Prazos de equacionamento de deficit poderão dobrar

A extensão do prazo em planos que não recebem mais novas adesões, como o REG/Replan da Funcef, foi aprovada pelo CNPC. No entanto, não é possível saber exatamente qual será o reflexo concreto no valor das contribuições extraordinárias

Depois de meses de questionamentos e propostas apresentadas pela Fenae e outras entidades, o Conselho Nacional de Previdência Complementar (CNPC) aprovou no dia 10 de outubro a extensão do prazo de equacionamento para planos que não recebem mais novas adesões, como o REG/Replan na Funcef.  A medida permitirá que os deficits sejam diluídos em mais parcelas. Hoje, Saldado e Não Saldado têm prazos de equacionamento em torno dos 17 anos ou cerca de 200 parcelas. Com a nova regra, segundo especialistas, de acordo com o perfil de cada plano e diversos outros fatores, o prazo poderá até dobrar, ou mesmo triplicar.

No entanto, não é possível saber exatamente qual será o reflexo concreto no valor das contribuições extraordinárias. Isso porque a ampliação do prazo trará consigo a aplicação de juros, assim como acontece quando se aumenta o prazo de um financiamento, por exemplo. Além disso, a norma exige o equacionamento pelo máximo o que poderá impor a obrigatoriedade de equacionar o deficit remanescente.

O alargamento desse período por mais alguns anos permitirá ao participante, inclusive, contar com a possibilidade melhoria da economia e reversão acelerada do deficit.

Os detalhes operacionais ainda serão definidos na regulamentação. A Superintendência Nacional de Previdência Complementar (Previc) publicará uma resolução, que consolidará as resoluções CGPC nº 18 e 26, e uma instrução normativa.

As novas regras entrarão em vigor a partir de janeiro de 2019 ou quando as normas forem publicadas. Portanto, espera-se que a partir do ano que vem, os fundos de pensão ofereçam a seus participantes novas condições para equacionar os deficits.

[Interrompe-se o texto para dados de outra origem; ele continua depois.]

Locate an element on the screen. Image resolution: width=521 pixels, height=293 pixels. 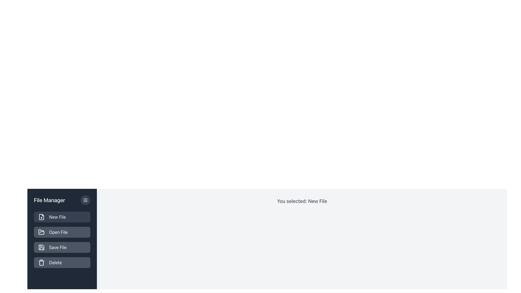
the 'Open File' button, which is a rectangular button with a gray background and an open folder icon, located in the menu section below the 'New File' button and above the 'Save File' button is located at coordinates (62, 232).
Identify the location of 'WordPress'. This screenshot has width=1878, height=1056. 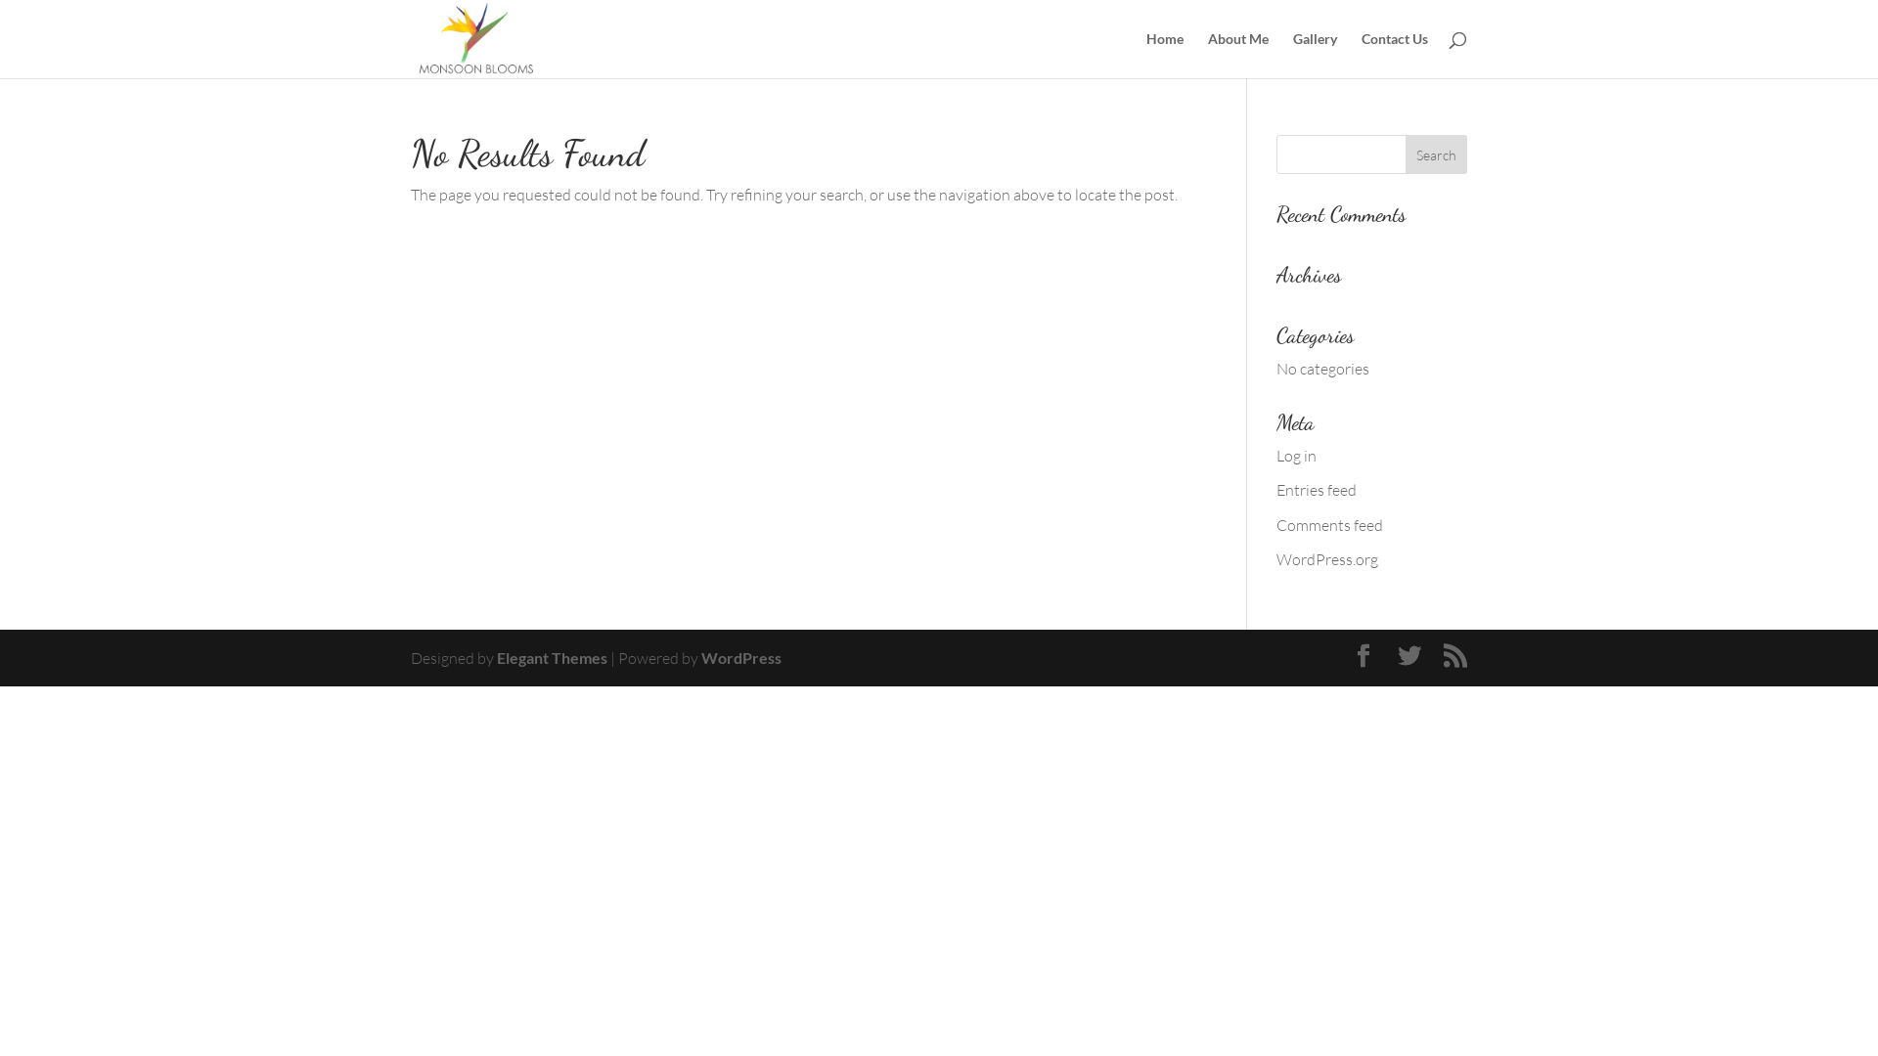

O texto aprovado foi apresentado pela Superintendência Nacional de Previdência Complementar (Previc) e resulta de um amplo processo de discussão, com a participação da Associação Nacional dos Participantes de Fundos de Pensão (Anapar), entidade que representa os participantes no CNPC.

Como funciona hoje?

Dois conceitos são fundamentais nesse assunto. Duration e duração. Embora os nomes sejam parecidos, os significados são diferentes. Duration é a média ponderada dos prazos para pagamento dos benefícios aos participantes, leva em conta os benefícios que serão pagos em datas mais próximas e os compromissos previstos para um futuro mais distante.

A metodologia atual determina como prazo 1,5 x a duration. Desse modo, no REG/Replan, por exemplo, como a duration se aproxima dos 12 anos, o prazo para equacionamento foi definido em 17 anos aproximadamente, ou cerca de 200 parcelas.

Já a duração do plano se refere ao prazo de pagamento do último benefício previsto, a data da última aposentadoria a ser paga pelo fundo de pensão, levando em conta a expectativa de vida do participante mais jovem.

Qual a diferença de prazo entre duration e duração do plano?

Cada grupo tem um perfil etário e uma série de outras particularidades, de modo que cada plano tem uma duração e uma duration próprias. O que se sabe, com base nas informações e práticas do setor, é que a duration costuma equivaler a 1/3 da duração do plano.

Qual a situação do REG/Replan?
– Duração do plano estimada em torno de 40 anos
– Duration: cerca de 12 anos
– De acordo com a metodologia atual (proporção de 1,5 x duration), os planos de equacionamento em vigor têm prazo de 17 anos.
– Com a nova norma, o prazo pode ser próximo a 40 anos.